Answer to RQ1. As illustrated in the table, the one-layer search fails to find violations in the LunarLander problem, and it cannot represent the type of system parameters we need in the ACC problem (due to falsification tool implementation). On the other hand, our two-layer search with CMA-ES solves all the problems and finds smaller deviations than the one-layer search in all problems. Moreover, as can be observed in the heat maps, since the distance value is directly appended to the STL robustness value in the one-layer search, it fails to find small deviations that barely violate the property because it would result in a larger objective value. Thus, it is hard for it to converge to the minimum violating deviations. On the other hand, our two-layer search can better converge to the boundary of safe and unsafe regions. However, it also causes it to find fewer violations because it searches for more samples in the safe region close to the boundary where violations can be rare.

Answer to RQ2. From the table, our two-layer search with CMA-ES+Heuristic finds smaller violating deviations than the original CMA-ES in 4/6 problems. It also finds more violations in 5/6 problems. However, the average distances also increase in 4/6 problems due to more exploration of violations encouraged by our heuristic. Despite that, from the heat maps, our CMA-ES+Heuristic approach can still converge to small violating deviations on the safe and unsafe boundary while also finding more violations. Our heuristic helps in guiding the search and provides additional information to the algorithm when STL robustness is not enough to provide directionality. Concretely, a small similarity value would likely lead to a violation (even when the robustness value is similar) and thus results in more violations found and faster convergence to a small violation.

8 Related Work

There exists similar CPS tolerance notions from a control theory perspective such as [31, 32]. For example, Saoud et al. [31] present a resilience notion of CPS based on LTL w.r.t. a real-valued disturbance space. Then, they present an optimization-based method to approximate the maximum set of disturbances that maintain a desired LTL property for linear control systems. These notions target traditional controllers with a white-box assumption of systems and controllers, whereas we employ a black-box assumption which is more practical regarding complex CPS and NN-based RL controllers.
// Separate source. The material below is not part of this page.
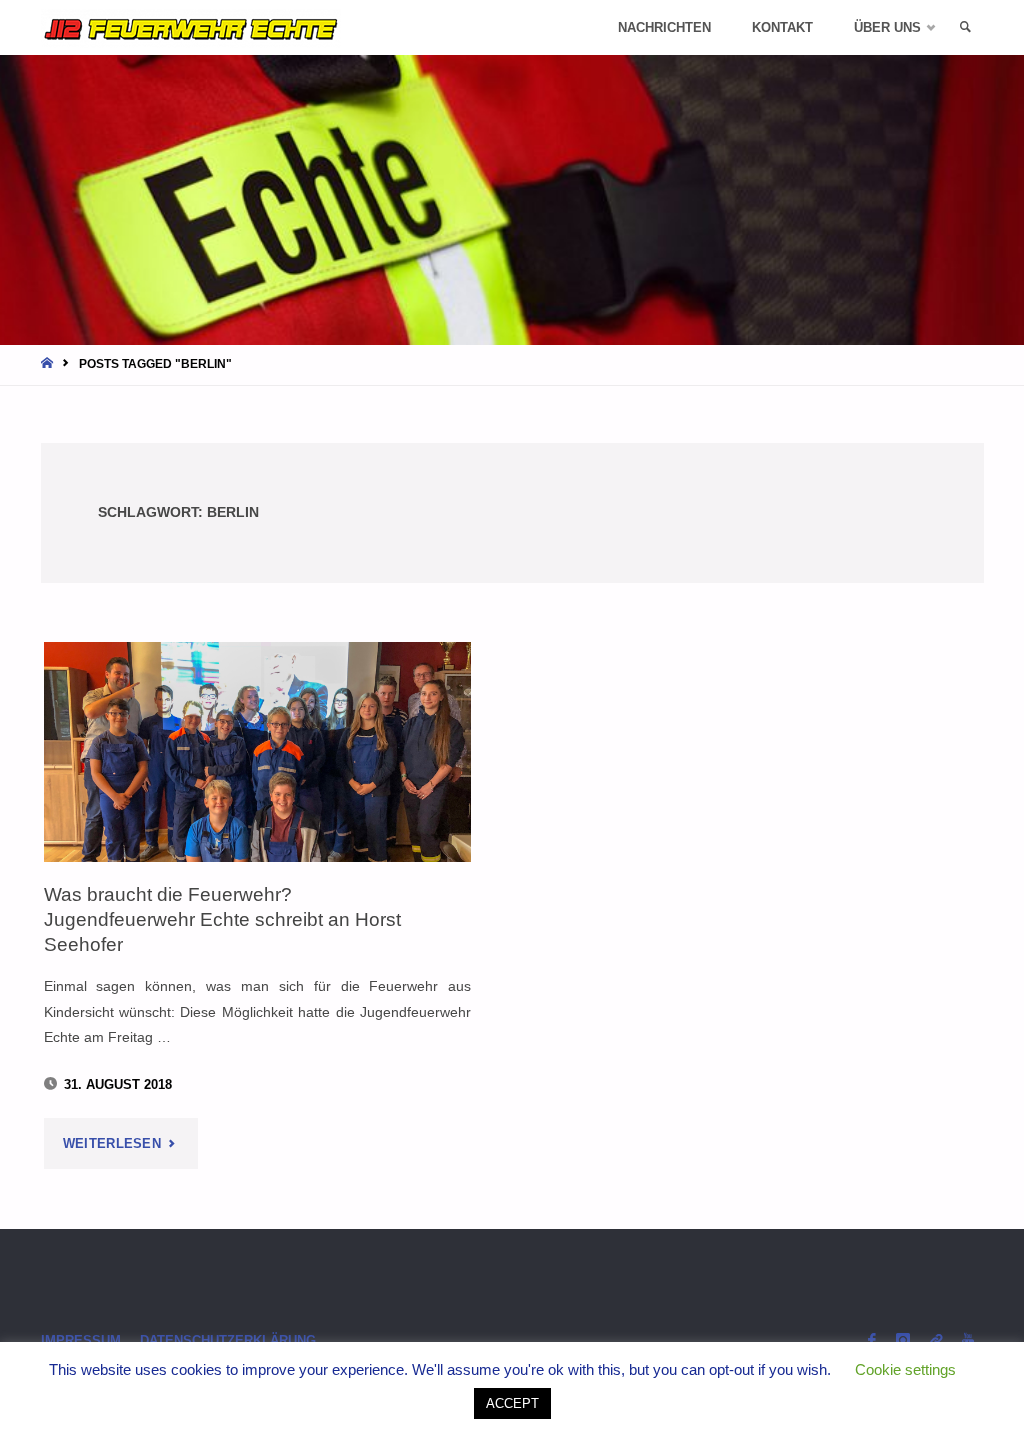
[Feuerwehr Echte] (191, 27)
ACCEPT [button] (512, 1403)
Falsification of CPS [17] is a well-studied problem in the literature. The goal is to find counterexample trajectories that violate a STL property by mutating the initial states or system inputs. A related application is parameter synthesis [33] that finds a set of system parameters where the system satisfies the property. It can be seen as a dual problem to the falsification problem. Tools like Breach [21] and PSY-TaLiRo [23, 22] support both types of analysis. However, our tolerance falsification problem can be seen as solving these two problems at the same time. Our upper-layer search aims to find system parameters that would lead to a violation of the system specification, and the lower-layer search aims to find initial states or system inputs that lead to a violating trajectory. Although our problem can be reduced to a CPS falsification problem with system parameters, it is not effective in solving our minimum tolerance falsification problem compared to our two-layer structure as illustrated by our experimental results.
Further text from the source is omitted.